MeetInc.
Malta’s government recorded a budget surplus of €7.7 million in the first quarter of 2025, reversing the deficit seen during the same period last year as revenue growth outstripped spending increases.
According to National Statistics Office data released today, total revenue rose by 17.1% year-on-year to nearly €1.98 billion between January and March. This surge was driven primarily by a €212 million jump in current taxes on income and wealth, alongside increases in market output and social contributions.
On the spending side, total expenditure reached €1.97 billion — up 9.1% from Q1 2024. The biggest drivers were higher compensation of employees (+€67 million) and increased outlays on social benefits and transfers (+€43 million).

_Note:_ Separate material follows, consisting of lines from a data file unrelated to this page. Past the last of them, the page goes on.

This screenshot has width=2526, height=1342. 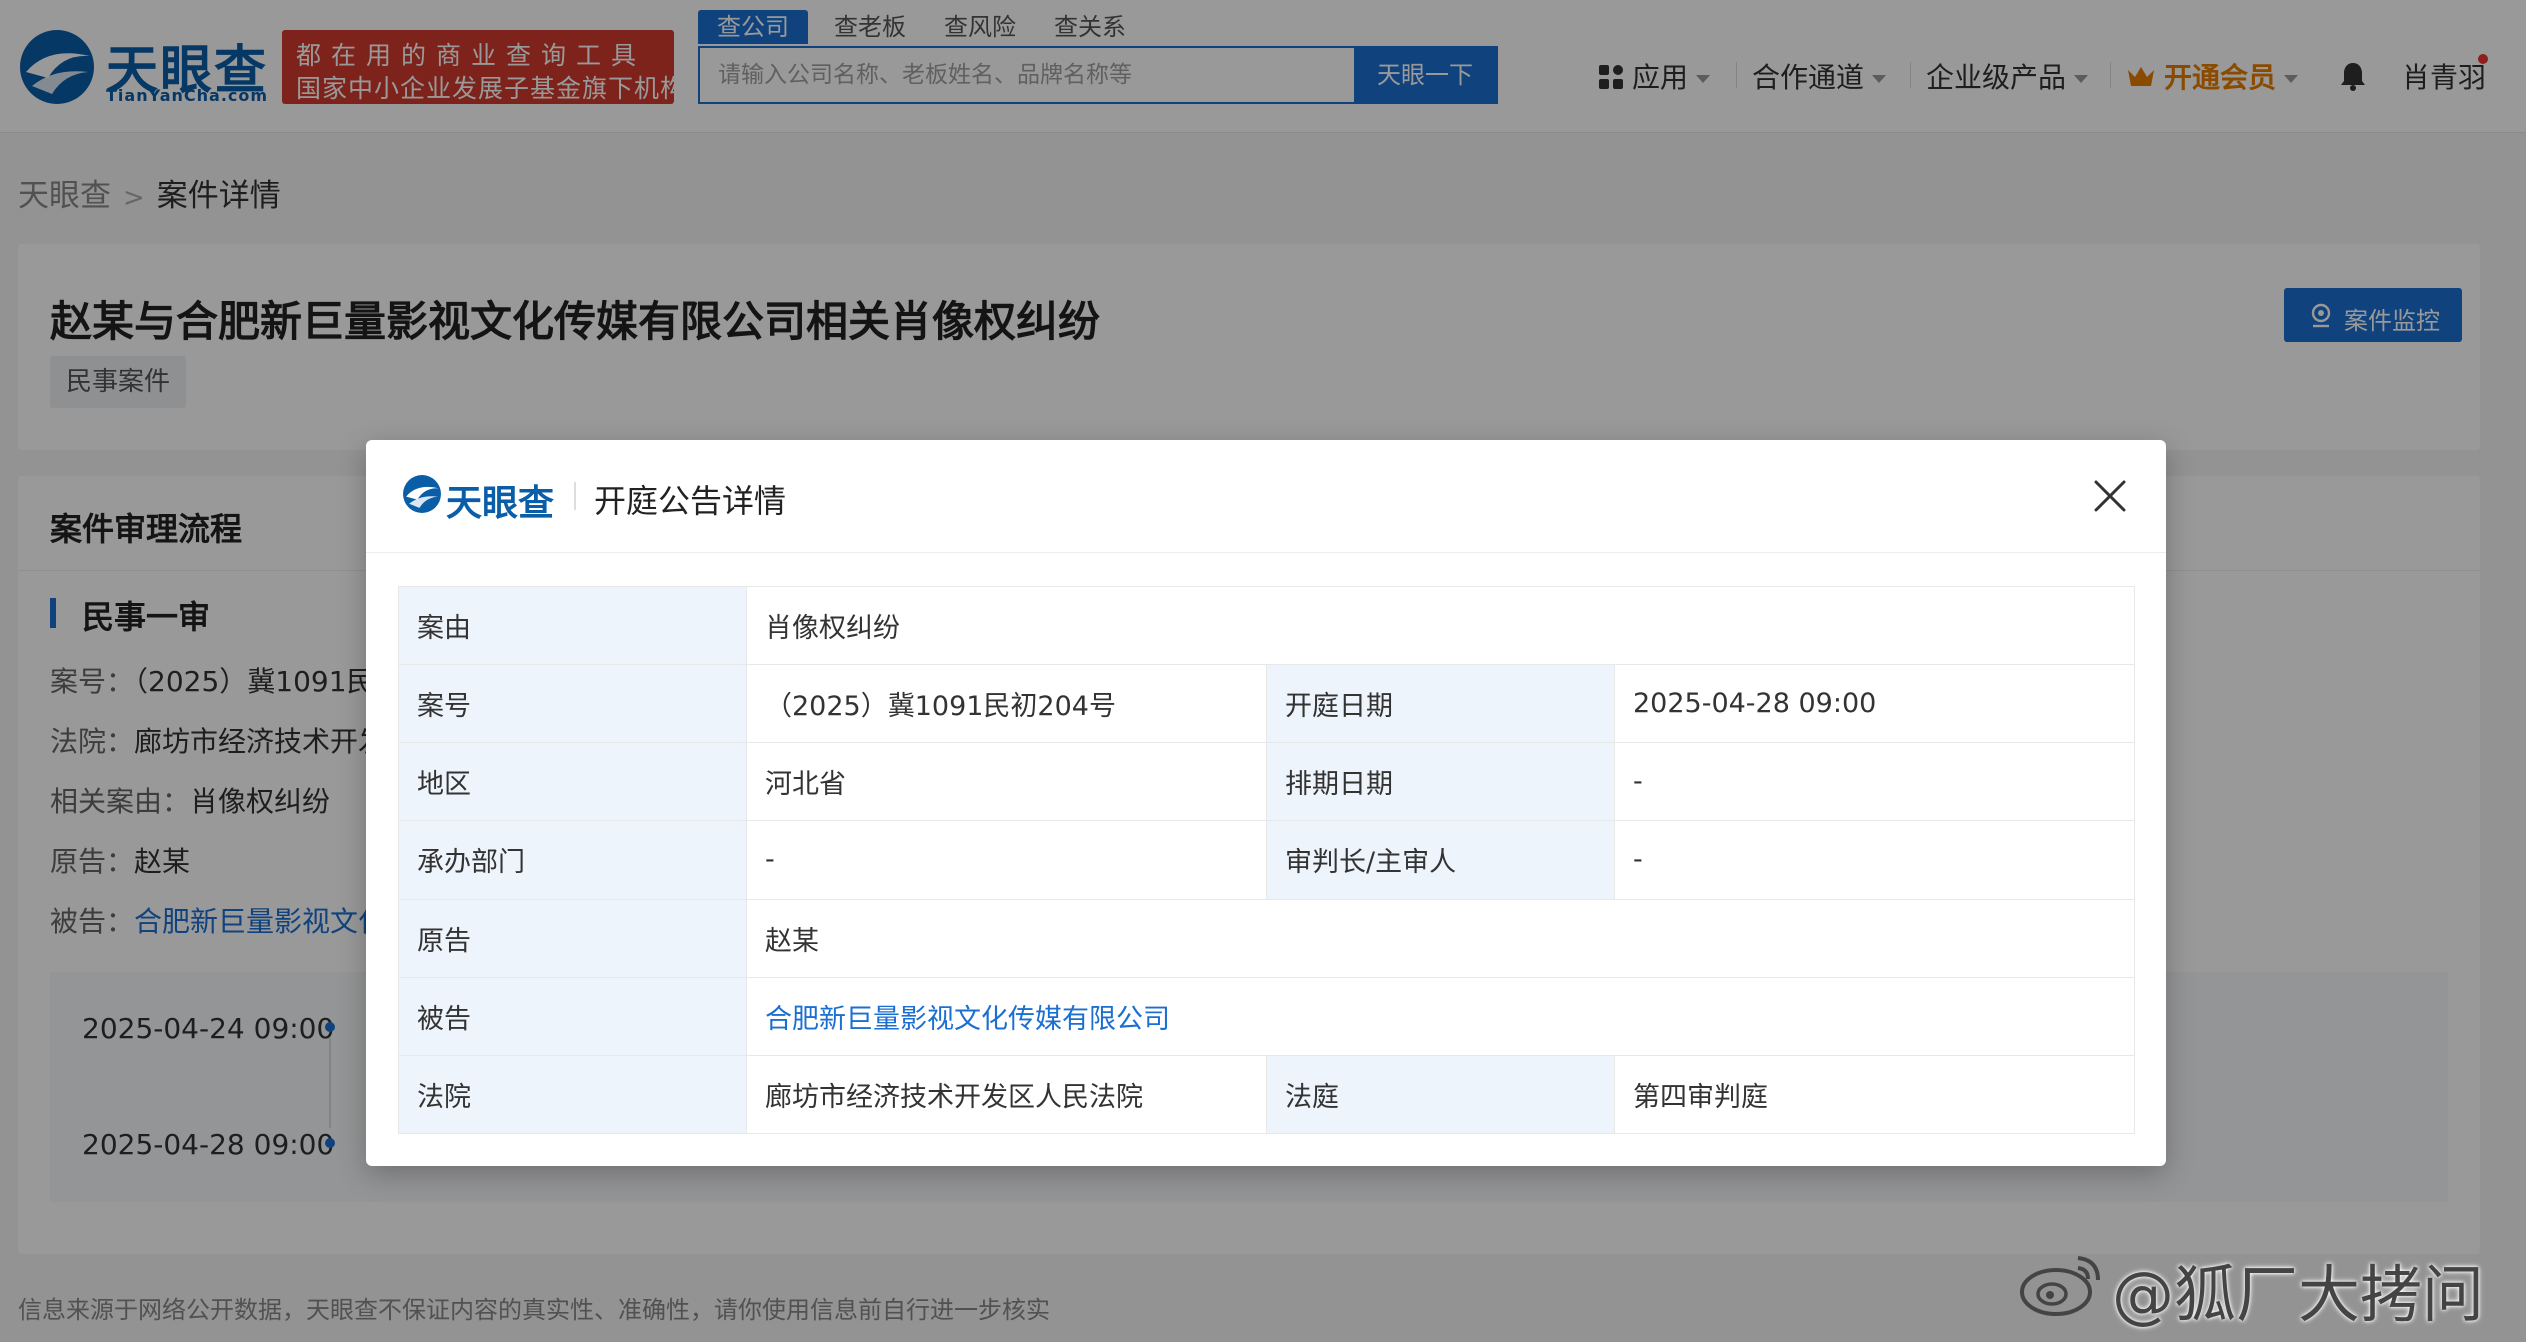 I want to click on modal-logo: 天眼查, so click(x=482, y=499).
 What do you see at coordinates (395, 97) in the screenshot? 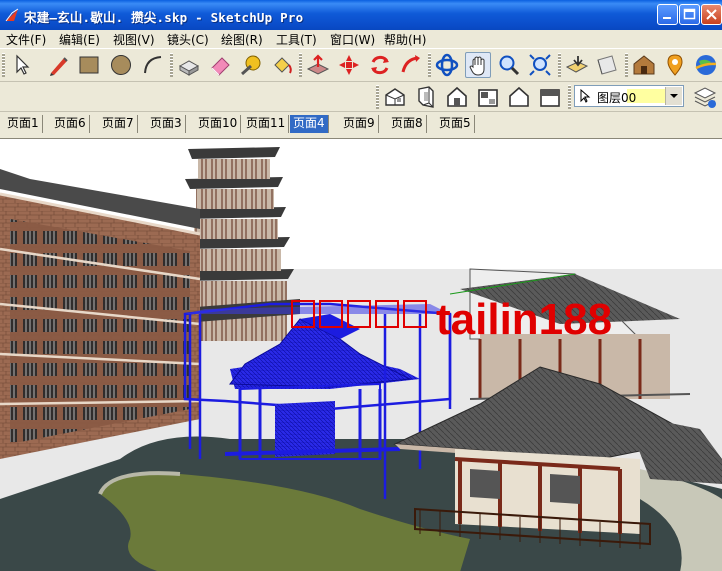
I see `iso-view-icon` at bounding box center [395, 97].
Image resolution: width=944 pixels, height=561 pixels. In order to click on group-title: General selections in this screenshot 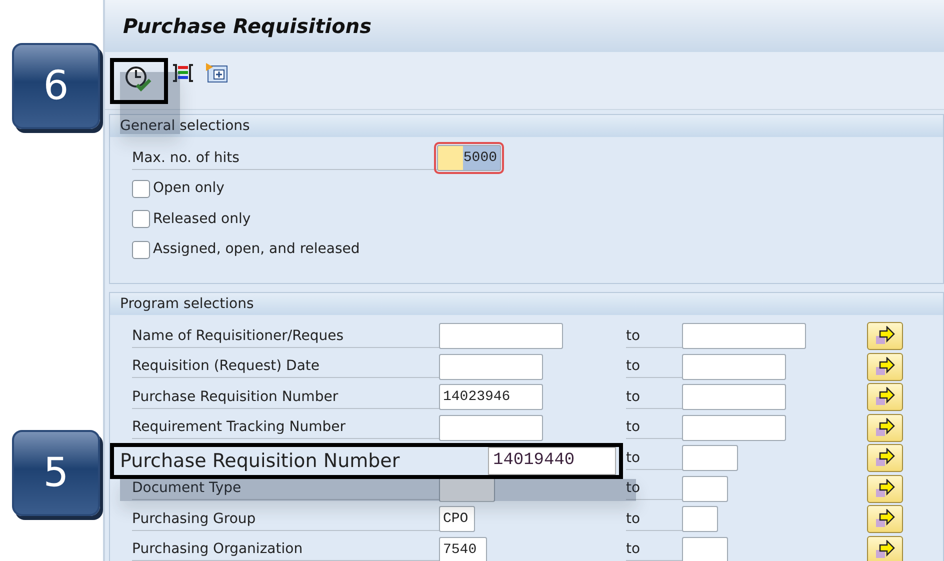, I will do `click(526, 126)`.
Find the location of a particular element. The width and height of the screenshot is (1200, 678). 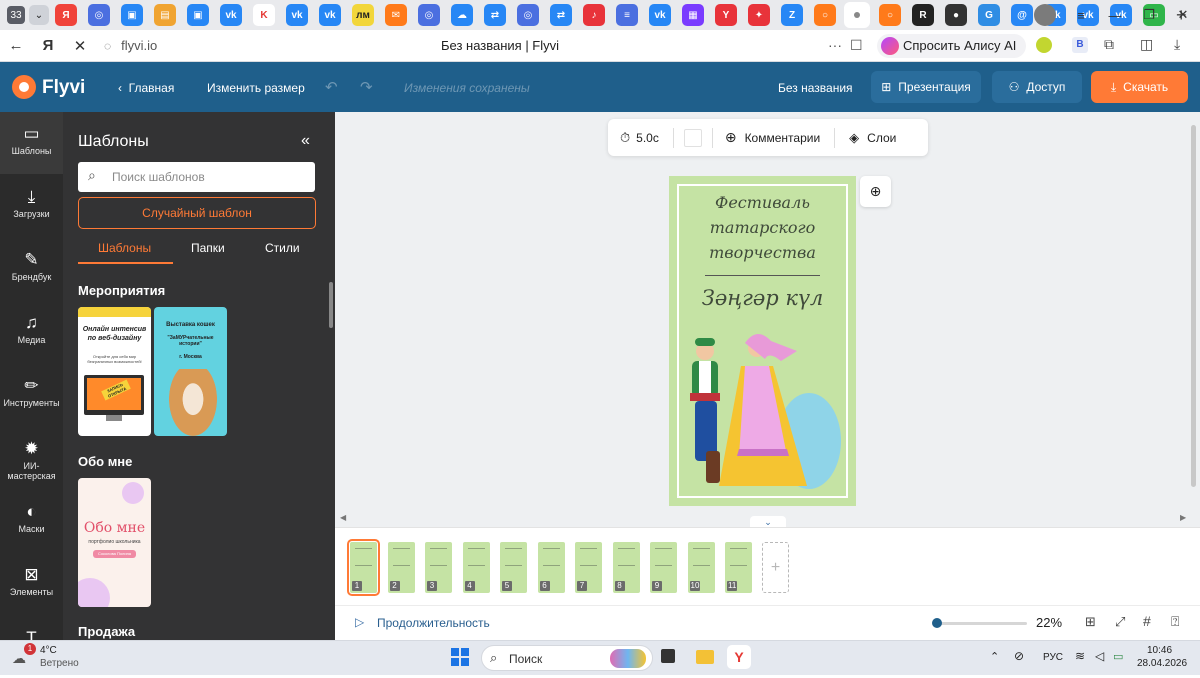

profile-avatar is located at coordinates (1045, 15).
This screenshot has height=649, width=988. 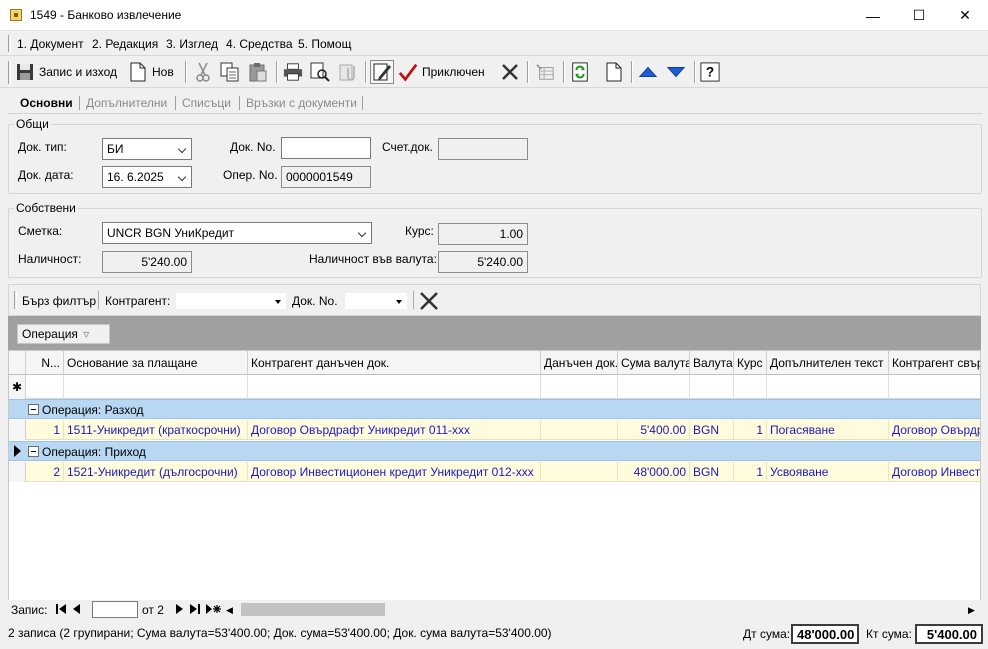 I want to click on cell-additional-text: Усвояване, so click(x=828, y=472).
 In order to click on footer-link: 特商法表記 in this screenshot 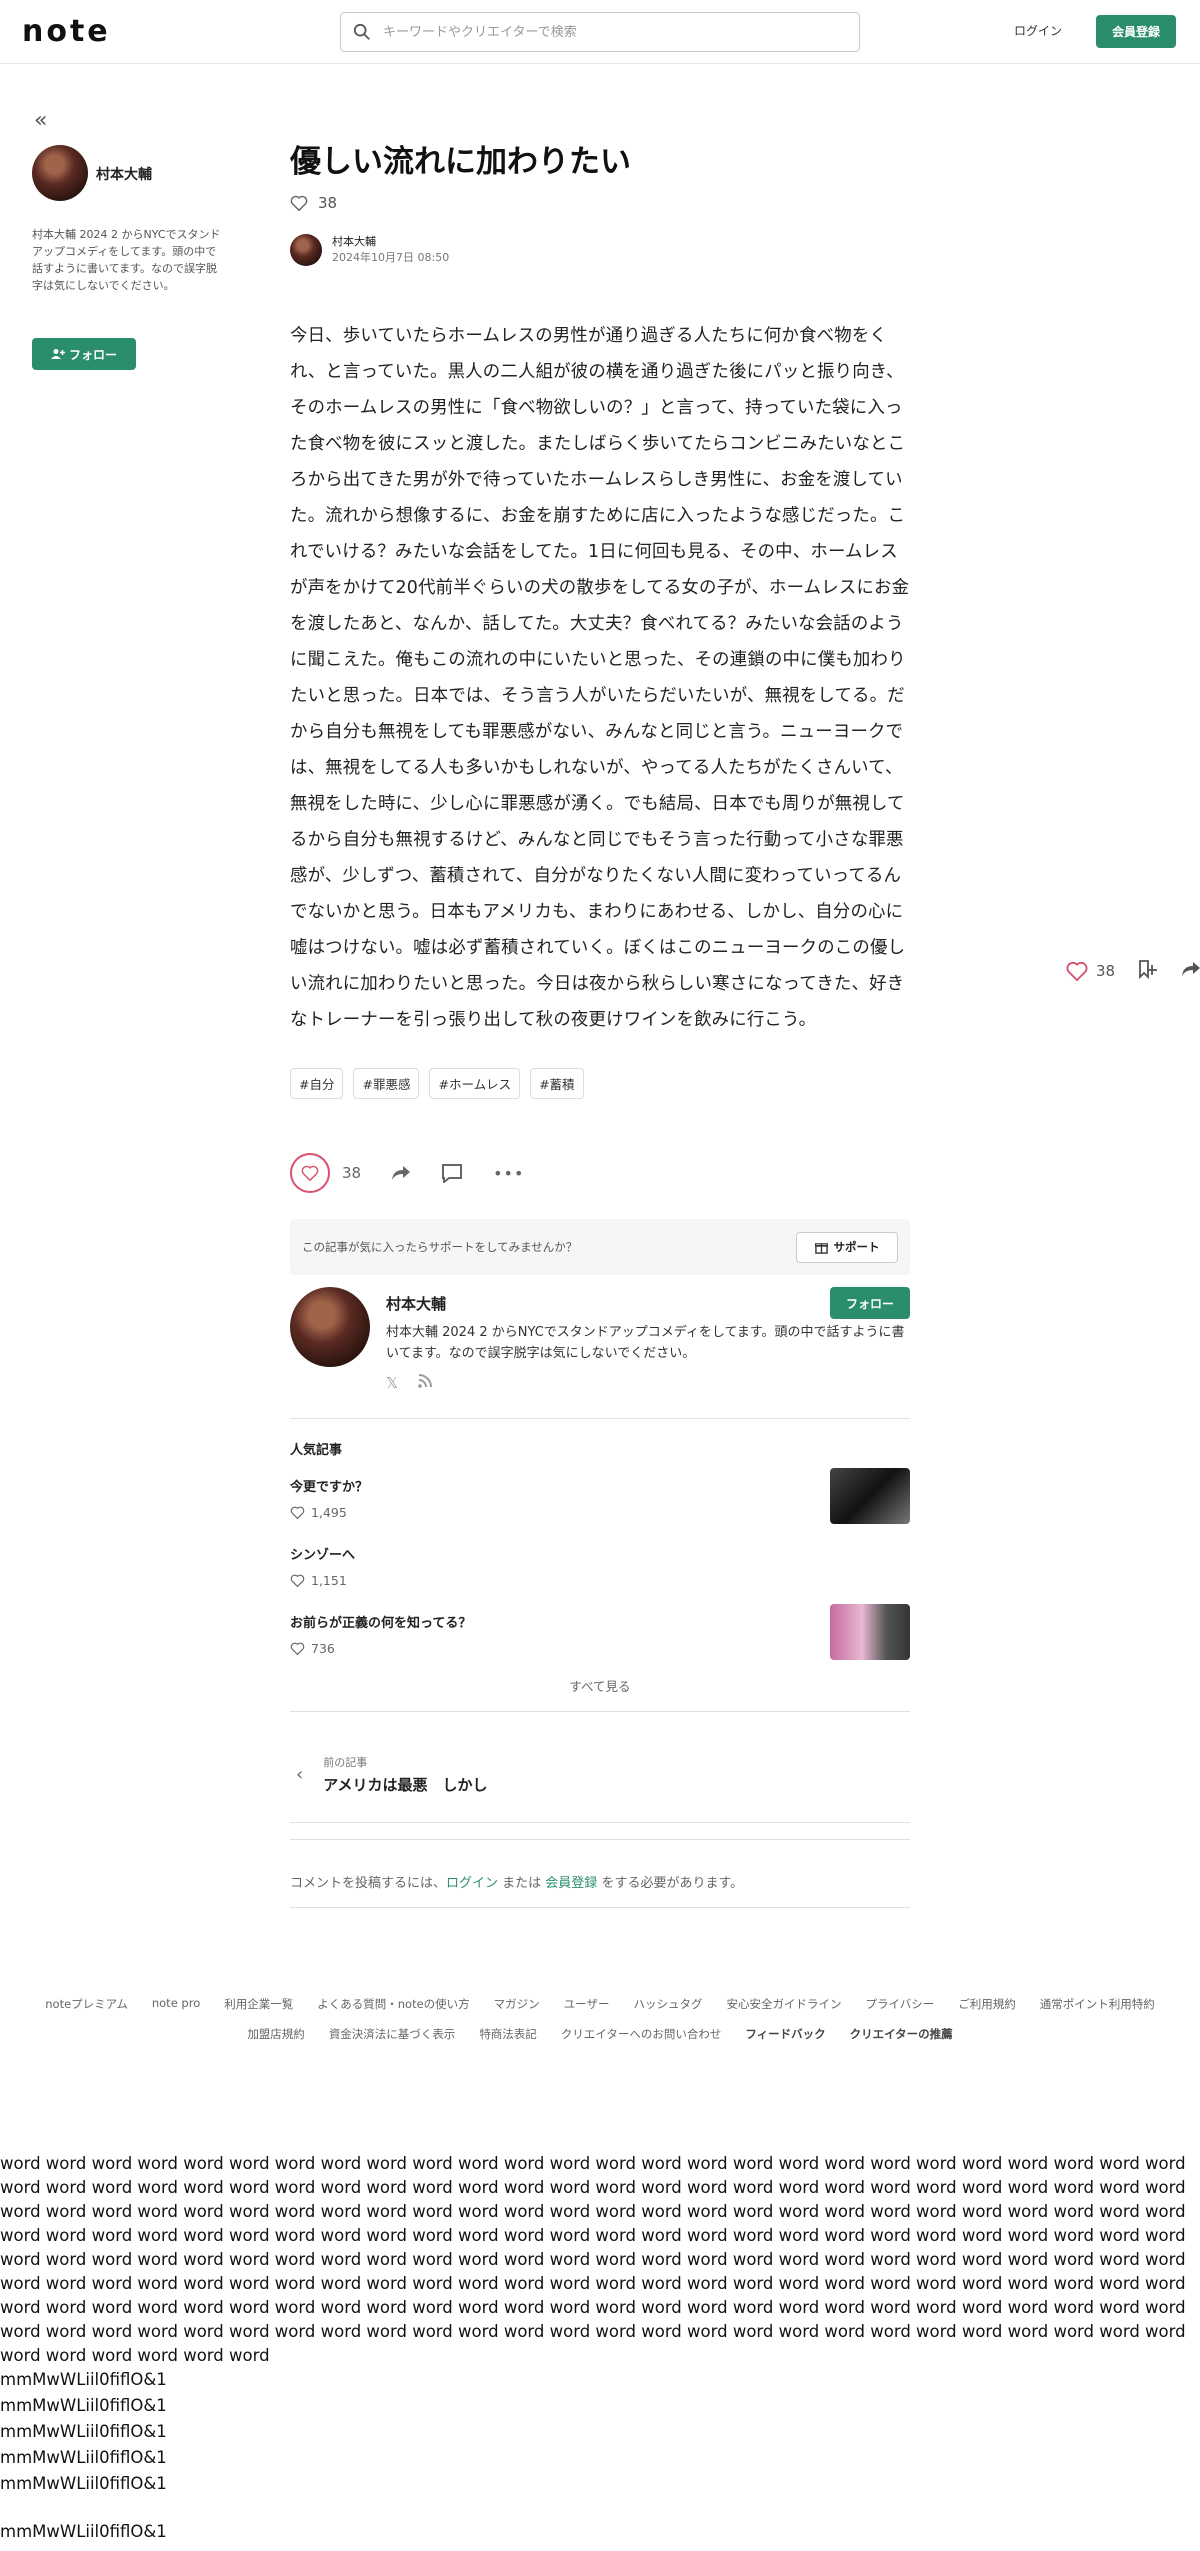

The positive balance comes despite the country’s debt pile continuing to grow. General government debt at the end of March stood at €10.94 billion, equivalent to 48.1% of GDP — up from €10.04 billion a year earlier. The increase was mainly due to higher long-term debt securities, which rose by nearly €800 million over the year.
The result reflects ongoing adjustments under ESA 2010 accounting standards, which shifted the Consolidated Fund’s Q1 deficit of €240 million into surplus territory through accrual adjustments.
Looking ahead, Malta will need to balance growth-supporting policies with prudence on borrowing, especially as debt levels edge higher.